Non-GAAP diluted EPS:       
 Three Months Ended
December  31,
 Twelve Months Ended
December 31,
 2018 2017 2018 2017
        
Diluted earnings per share$(0.02) $(0.54) $0.06  $(0.55)
Goodwill impairment -   0.66   -   0.67 
Non-cash interest and finance expense -   -   -   - 
Stock-based compensation 0.02   0.04   0.10   0.17 
Non-recurring facility exit charges 0.04   -   0.04   - 
Deferred income tax (benefit) provision 0.01   (0.12)  0.10   (0.03)
Non-GAAP diluted EPS$0.05  $0.04  $0.30  $0.26 
        
        
Weighted average shares - Non-GAAP diluted:       
 Three Months Ended
December  31,
 Twelve Months Ended
December 31,
 2018 2017 2018 2017
        
Basic weighted average shares 18,210,104   18,416,683   18,280,788   18,502,158 
Effect of exercising warrants 779   364,084   850   364,209 
Effect of exercising stock options -   -   -   805 
Non-GAAP diluted weighted average shares outstanding 18,210,883   18,780,767   18,281,638   18,867,172 
        
        
Adjusted EBITDA:       
 Three Months Ended
December  31,
 Twelve Months Ended
December 31,
(amounts in thousands)2018 2017 2018 2017
        
Net income (loss)$(281) $(10,188) $1,088  $(10,122)
Goodwill impairment -   12,371   -   12,371 
Depreciation and amortization 457   389   1,780   1,562 
Interest and finance expense 201   307   1,011   1,347 
Income tax (benefit) provision 114   (2,151)  1,831   (447)
State and local franchise taxes 33   26   113   107 
Stock-based compensation 373   688   1,788   3,184 
Non-recurring facility exit charges 799   -   799   - 
Adjusted EBITDA$1,696  $1,442  $8,410  $8,002 
        

 

Non-GAAP net income and non-GAAP diluted EPS are non-GAAP unaudited terms. We define non-GAAP net income as net income (loss), exclusive of stock-based compensation, non-cash interest and finance expense from discounted debt related to acquired assets, goodwill impairment, non-recurring facility exit charges and deferred tax provision.

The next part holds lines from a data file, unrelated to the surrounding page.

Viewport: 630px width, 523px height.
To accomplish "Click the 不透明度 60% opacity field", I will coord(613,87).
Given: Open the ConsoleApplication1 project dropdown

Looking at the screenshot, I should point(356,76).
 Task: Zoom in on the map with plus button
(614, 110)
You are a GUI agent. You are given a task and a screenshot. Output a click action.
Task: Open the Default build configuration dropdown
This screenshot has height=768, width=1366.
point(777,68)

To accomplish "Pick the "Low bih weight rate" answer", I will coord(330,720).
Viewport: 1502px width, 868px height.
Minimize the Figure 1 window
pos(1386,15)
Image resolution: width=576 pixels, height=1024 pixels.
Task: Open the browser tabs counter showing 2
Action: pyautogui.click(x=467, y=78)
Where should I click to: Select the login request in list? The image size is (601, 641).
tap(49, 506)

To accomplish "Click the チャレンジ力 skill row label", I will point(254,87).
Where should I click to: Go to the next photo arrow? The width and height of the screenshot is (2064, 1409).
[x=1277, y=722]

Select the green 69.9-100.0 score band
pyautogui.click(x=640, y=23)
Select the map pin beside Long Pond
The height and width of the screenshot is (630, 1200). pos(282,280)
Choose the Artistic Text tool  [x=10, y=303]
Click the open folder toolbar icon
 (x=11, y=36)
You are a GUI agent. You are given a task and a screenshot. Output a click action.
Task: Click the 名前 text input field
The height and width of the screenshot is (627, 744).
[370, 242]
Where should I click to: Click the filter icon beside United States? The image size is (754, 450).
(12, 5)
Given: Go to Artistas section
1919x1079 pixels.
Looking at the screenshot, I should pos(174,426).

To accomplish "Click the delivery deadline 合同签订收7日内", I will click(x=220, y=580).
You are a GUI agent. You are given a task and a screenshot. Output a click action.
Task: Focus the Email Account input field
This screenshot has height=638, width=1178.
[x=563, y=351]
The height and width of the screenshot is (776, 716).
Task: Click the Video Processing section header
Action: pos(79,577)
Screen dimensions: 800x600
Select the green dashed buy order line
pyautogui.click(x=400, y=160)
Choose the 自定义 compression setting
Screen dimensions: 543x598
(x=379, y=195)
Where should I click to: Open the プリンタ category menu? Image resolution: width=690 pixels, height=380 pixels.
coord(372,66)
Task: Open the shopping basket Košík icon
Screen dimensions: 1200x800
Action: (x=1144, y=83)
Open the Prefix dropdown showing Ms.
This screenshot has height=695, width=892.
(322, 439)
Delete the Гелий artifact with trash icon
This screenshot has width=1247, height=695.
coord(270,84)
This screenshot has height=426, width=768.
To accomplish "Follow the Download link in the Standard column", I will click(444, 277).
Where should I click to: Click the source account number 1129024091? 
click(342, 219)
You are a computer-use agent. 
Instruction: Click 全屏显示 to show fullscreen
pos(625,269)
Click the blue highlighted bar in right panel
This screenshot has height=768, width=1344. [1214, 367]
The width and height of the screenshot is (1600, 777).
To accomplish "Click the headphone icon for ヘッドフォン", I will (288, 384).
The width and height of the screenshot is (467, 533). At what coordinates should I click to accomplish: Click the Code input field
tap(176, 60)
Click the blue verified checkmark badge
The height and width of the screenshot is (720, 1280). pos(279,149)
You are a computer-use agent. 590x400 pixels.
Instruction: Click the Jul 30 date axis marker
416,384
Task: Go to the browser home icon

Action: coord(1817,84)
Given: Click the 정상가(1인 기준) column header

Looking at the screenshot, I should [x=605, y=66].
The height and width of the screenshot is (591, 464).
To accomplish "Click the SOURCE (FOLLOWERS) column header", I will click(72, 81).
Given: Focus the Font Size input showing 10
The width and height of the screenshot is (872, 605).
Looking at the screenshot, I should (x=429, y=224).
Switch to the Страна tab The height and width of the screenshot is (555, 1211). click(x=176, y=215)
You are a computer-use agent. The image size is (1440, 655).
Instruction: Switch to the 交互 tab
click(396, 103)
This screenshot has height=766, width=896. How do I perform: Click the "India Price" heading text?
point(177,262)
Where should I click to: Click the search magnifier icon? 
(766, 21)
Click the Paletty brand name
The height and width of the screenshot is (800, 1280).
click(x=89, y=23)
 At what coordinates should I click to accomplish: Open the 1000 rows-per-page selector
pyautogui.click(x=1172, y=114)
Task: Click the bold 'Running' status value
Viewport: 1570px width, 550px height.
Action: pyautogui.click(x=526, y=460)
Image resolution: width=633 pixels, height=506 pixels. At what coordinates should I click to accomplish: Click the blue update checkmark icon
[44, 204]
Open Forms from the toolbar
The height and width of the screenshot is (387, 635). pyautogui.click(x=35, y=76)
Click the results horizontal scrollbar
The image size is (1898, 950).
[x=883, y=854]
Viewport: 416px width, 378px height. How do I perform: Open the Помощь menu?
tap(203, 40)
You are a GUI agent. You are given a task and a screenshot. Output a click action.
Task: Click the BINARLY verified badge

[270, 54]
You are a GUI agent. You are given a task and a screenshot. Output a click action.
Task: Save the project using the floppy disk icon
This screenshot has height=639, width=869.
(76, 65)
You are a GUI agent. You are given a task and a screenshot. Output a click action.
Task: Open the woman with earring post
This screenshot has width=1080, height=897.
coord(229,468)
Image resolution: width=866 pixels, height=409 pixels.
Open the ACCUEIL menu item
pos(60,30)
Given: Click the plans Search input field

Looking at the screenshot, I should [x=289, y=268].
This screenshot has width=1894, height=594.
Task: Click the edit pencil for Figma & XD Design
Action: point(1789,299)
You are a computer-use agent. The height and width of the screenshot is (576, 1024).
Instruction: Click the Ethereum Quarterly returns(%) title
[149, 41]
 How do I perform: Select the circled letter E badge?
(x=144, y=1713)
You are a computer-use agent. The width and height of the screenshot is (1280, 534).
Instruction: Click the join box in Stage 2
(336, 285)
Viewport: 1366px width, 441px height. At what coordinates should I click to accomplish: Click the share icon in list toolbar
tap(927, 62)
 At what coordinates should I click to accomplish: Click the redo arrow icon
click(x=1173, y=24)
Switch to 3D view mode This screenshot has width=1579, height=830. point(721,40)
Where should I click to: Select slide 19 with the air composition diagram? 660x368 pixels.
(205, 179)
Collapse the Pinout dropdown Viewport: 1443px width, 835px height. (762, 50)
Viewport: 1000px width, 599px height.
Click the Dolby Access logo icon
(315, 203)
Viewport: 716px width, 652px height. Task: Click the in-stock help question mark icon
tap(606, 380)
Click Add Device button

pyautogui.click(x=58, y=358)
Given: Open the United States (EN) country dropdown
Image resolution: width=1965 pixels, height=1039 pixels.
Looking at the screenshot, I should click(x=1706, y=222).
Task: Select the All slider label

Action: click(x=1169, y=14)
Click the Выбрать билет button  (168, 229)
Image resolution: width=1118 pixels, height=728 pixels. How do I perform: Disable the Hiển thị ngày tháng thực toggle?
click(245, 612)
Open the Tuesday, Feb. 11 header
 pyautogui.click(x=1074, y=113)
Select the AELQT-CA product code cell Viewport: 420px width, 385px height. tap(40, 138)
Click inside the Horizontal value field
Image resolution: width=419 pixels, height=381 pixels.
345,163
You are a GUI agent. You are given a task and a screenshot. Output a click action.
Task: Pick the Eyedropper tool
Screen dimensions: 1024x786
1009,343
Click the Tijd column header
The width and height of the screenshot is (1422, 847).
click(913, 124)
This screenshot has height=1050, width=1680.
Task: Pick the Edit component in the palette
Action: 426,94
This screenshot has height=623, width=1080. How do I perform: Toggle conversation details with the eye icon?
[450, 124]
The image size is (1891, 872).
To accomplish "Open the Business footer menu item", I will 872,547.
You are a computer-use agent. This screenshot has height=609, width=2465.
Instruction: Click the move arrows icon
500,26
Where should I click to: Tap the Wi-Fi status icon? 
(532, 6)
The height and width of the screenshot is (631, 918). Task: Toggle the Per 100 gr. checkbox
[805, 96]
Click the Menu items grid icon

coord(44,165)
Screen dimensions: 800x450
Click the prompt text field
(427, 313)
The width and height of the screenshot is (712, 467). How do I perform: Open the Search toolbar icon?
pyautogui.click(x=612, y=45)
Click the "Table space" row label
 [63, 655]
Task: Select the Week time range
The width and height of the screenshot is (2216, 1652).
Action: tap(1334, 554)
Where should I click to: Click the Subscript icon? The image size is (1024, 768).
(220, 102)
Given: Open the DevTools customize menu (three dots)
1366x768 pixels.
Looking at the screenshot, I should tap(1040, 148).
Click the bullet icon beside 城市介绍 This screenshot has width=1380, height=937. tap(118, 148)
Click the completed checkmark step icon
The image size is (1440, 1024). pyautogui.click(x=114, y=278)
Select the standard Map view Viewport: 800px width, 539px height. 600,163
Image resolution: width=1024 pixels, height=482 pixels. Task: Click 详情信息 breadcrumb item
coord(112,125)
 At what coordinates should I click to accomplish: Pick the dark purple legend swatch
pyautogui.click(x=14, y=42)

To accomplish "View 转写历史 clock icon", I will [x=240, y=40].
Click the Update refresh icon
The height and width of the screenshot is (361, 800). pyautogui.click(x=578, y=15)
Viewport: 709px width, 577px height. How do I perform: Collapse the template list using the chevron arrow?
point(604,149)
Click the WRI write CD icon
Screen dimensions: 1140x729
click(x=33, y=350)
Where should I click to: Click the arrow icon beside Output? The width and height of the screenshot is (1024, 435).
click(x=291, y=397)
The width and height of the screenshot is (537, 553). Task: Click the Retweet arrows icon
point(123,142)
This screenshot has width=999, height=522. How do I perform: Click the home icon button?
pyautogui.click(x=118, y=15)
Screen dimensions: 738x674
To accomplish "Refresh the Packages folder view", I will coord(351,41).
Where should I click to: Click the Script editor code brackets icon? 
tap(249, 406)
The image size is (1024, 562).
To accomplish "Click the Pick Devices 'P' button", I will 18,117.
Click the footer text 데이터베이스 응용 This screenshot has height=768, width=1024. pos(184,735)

Non-GAAP net income and non-GAAP diluted EPS measures do not include the tax effect of the aforementioned adjusting items, due to the nature of these items and the Company’s tax strategy.

Adjusted EBITDA is a non-GAAP unaudited measure, which we define as net income (loss) before stock-based compensation, interest and finance expense, goodwill impairment, facility exit charge, income taxes, other state and local franchise taxes, and depreciation and amortization.

Management uses non-GAAP net income, non-GAAP diluted EPS, and Adjusted EBITDA as measures of operating performance to assist in comparing performance from period to period on a consistent basis and to identify business trends relating to our results of operations. Management believes non-GAAP net income, non-GAAP diluted EPS, and Adjusted EBITDA are also useful because they provide supplemental information to assist investors in evaluating our financial results. Non-GAAP net income, non-GAAP diluted EPS, and Adjusted EBITDA should not be considered in isolation or as alternatives to net income, earnings per share, or any other measure of financial performance calculated and presented in accordance with GAAP. Given that non-GAAP net income, non-GAAP diluted EPS, and Adjusted EBITDA are financial measures not deemed to be in accordance with GAAP and are susceptible to varying calculations, our non-GAAP net income, non-GAAP diluted EPS, and Adjusted EBITDA may not be comparable to similarly titled measures of other companies, including companies in our industry, because other companies may calculate non-GAAP net income, non-GAAP diluted EPS, and Adjusted EBITDA in a different manner than we calculate these measures. In evaluating non-GAAP net income, non-GAAP diluted EPS, and Adjusted EBITDA, you should be aware that in the future we may or may not incur expenses similar to some of the adjustments in this document. Our presentation of non-GAAP net income, non-GAAP diluted EPS, and Adjusted EBITDA does not imply that our future results will be unaffected by these expenses or any unusual or non-recurring items. When evaluating our performance, you should consider non-GAAP net income, non-GAAP diluted EPS, and Adjusted EBITDA alongside other financial performance measures, including our net income and other GAAP results, and not rely on any single financial measure.